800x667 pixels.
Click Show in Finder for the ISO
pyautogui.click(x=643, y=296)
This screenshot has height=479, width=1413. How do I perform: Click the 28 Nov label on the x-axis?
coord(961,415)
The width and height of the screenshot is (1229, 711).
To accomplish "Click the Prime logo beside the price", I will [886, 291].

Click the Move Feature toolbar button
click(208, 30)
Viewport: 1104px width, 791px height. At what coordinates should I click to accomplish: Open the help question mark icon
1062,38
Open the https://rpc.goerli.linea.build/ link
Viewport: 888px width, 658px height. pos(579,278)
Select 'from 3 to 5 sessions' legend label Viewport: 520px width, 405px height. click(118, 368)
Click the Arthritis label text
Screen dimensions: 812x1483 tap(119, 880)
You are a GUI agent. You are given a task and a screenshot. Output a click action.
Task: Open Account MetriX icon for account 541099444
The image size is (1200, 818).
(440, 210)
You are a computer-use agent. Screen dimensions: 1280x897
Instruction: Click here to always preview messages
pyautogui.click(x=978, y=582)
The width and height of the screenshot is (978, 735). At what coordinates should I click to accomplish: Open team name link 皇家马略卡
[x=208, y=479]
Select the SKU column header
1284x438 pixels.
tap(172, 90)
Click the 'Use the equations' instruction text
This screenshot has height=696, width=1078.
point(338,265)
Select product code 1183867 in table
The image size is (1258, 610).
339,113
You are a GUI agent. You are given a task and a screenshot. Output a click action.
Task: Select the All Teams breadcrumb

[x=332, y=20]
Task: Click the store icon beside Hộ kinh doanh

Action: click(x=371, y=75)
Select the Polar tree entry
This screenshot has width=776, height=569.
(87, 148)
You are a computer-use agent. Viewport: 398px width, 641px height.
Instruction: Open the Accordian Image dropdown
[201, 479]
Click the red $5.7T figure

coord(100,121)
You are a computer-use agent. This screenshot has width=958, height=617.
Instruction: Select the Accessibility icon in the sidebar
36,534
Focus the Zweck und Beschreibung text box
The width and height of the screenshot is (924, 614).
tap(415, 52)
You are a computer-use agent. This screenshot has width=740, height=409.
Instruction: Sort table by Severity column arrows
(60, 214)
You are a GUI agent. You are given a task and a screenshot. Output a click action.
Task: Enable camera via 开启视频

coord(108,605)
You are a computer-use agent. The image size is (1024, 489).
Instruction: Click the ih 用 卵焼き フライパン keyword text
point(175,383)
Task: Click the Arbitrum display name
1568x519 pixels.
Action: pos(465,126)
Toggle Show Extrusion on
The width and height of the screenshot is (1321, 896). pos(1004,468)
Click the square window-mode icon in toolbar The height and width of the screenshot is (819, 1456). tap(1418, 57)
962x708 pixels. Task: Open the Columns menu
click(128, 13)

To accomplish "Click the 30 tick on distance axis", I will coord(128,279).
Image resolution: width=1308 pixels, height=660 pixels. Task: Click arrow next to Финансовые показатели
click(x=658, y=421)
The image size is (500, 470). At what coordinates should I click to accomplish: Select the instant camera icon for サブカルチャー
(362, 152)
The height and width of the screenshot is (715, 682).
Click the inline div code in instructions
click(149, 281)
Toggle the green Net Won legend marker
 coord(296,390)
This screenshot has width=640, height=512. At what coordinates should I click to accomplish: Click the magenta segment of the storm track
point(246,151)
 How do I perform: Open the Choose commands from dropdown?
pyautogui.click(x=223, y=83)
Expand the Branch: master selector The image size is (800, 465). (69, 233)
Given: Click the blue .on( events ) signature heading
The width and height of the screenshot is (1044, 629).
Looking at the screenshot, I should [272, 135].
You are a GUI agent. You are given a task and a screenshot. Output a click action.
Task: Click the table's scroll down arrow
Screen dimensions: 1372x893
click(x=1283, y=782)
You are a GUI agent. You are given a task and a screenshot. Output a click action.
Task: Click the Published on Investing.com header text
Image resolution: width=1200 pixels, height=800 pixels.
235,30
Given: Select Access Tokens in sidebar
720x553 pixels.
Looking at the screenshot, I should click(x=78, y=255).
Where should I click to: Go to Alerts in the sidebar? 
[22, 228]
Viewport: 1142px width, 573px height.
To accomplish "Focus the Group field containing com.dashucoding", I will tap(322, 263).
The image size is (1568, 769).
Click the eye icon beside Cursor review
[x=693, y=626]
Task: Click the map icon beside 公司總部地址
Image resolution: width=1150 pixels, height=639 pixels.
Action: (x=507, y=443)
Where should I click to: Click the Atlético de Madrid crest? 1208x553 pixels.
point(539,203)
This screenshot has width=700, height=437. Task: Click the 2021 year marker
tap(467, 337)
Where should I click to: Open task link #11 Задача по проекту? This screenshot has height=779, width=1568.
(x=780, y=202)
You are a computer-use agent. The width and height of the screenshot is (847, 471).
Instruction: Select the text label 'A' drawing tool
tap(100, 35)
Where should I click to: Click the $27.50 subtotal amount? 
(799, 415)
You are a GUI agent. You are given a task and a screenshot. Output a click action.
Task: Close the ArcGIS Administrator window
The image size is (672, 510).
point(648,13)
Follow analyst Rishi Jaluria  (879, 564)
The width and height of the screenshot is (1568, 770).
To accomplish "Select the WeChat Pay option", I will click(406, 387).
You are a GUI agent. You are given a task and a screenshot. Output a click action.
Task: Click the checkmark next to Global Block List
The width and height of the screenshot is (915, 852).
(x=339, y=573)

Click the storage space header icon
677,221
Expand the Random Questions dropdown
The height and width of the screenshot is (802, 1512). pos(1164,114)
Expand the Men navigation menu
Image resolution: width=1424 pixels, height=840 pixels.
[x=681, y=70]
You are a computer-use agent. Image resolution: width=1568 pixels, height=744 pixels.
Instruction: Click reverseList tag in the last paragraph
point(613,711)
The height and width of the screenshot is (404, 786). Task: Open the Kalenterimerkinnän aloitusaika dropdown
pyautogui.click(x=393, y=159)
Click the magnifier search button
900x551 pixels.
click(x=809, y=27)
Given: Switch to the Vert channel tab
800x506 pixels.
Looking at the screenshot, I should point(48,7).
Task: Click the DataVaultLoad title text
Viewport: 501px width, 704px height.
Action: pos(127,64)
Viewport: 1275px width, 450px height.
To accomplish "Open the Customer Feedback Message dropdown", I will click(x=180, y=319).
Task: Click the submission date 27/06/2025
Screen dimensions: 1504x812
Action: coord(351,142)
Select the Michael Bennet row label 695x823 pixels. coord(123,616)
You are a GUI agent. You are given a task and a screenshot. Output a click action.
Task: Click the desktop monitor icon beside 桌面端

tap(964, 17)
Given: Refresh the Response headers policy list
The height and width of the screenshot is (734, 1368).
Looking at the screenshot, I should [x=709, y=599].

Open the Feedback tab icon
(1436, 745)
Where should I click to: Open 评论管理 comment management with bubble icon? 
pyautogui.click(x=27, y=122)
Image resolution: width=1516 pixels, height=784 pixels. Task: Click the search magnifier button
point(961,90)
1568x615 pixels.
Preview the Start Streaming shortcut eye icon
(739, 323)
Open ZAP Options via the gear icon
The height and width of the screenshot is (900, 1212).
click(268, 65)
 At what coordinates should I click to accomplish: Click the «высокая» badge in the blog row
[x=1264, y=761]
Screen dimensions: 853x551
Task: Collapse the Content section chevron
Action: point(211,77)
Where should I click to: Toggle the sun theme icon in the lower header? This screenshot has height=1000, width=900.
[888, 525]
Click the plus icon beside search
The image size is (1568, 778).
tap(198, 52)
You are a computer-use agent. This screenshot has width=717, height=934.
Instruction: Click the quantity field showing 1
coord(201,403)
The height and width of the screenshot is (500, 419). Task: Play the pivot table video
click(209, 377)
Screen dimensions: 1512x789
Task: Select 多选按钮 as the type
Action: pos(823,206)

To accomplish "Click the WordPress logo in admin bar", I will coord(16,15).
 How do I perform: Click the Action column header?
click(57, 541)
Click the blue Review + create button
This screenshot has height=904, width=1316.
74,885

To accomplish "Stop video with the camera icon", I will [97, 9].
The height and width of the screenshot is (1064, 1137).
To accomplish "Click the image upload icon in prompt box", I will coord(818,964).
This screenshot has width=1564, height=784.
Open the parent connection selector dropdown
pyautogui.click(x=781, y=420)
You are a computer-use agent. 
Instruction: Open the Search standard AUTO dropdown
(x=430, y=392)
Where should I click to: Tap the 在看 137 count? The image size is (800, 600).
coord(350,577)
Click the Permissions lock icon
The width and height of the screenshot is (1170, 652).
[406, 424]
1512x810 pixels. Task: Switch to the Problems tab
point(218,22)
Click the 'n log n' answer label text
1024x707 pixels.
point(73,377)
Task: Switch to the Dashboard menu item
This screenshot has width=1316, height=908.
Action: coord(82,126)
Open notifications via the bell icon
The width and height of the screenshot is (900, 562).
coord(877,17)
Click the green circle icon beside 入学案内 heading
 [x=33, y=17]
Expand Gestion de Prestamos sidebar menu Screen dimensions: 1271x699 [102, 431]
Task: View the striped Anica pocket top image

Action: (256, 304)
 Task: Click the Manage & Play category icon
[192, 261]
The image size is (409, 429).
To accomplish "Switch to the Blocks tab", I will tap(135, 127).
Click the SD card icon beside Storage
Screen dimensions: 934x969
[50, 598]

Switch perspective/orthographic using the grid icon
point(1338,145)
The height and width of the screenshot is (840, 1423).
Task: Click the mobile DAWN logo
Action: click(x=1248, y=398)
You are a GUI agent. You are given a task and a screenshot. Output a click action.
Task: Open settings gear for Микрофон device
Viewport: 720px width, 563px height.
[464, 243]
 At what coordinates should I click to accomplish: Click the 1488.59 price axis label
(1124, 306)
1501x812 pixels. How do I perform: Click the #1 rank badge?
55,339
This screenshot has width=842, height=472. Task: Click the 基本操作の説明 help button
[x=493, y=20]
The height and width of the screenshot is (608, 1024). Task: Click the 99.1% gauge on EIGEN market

## WHAT YOU SHOULD DO
Copy out each line of the data above, exactly, if it lies between the line holding "Screen dimensions: 1372x893" and the line holding "Given: Select Access Tokens in sidebar", inclusive; copy no other line.

## WRITTEN SOLUTION
Screen dimensions: 1372x893
click(x=1283, y=782)
You are a GUI agent. You are given a task and a screenshot. Output a click action.
Task: Click the Published on Investing.com header text
Image resolution: width=1200 pixels, height=800 pixels.
235,30
Given: Select Access Tokens in sidebar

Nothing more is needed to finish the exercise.